-- Record excerpts follows --

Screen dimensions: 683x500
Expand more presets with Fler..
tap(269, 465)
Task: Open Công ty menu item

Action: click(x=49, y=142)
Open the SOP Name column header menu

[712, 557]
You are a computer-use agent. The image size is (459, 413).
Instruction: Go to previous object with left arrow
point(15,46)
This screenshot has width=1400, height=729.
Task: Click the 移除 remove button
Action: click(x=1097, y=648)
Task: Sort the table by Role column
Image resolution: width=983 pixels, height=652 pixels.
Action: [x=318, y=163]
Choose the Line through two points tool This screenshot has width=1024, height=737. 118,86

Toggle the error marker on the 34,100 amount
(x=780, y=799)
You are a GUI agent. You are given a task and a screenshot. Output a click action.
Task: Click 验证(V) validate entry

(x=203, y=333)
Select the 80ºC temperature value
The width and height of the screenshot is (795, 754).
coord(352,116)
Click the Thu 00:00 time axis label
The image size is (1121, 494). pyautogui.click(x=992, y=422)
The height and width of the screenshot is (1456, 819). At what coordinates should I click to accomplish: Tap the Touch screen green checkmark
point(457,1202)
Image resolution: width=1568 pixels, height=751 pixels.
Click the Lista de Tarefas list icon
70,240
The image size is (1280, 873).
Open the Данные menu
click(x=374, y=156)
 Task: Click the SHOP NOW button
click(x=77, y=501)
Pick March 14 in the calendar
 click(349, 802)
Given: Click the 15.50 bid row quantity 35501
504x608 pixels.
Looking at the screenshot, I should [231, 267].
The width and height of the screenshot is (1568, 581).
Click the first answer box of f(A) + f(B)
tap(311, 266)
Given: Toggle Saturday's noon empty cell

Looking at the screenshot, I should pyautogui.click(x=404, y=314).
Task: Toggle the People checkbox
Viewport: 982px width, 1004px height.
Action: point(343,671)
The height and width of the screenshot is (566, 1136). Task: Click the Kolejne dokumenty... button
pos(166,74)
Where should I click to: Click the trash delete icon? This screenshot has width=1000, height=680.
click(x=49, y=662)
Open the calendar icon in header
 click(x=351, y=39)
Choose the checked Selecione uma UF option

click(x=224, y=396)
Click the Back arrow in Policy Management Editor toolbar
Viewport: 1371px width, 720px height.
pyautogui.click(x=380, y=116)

-- Record excerpts concluded --

- _What to work on_: The expected output is every line from the material above where "agent" can be found.

- _Expected answer_:
You are a computer-use agent. The image size is (459, 413).
You are a GUI agent. You are given a task and a screenshot. Output a click action.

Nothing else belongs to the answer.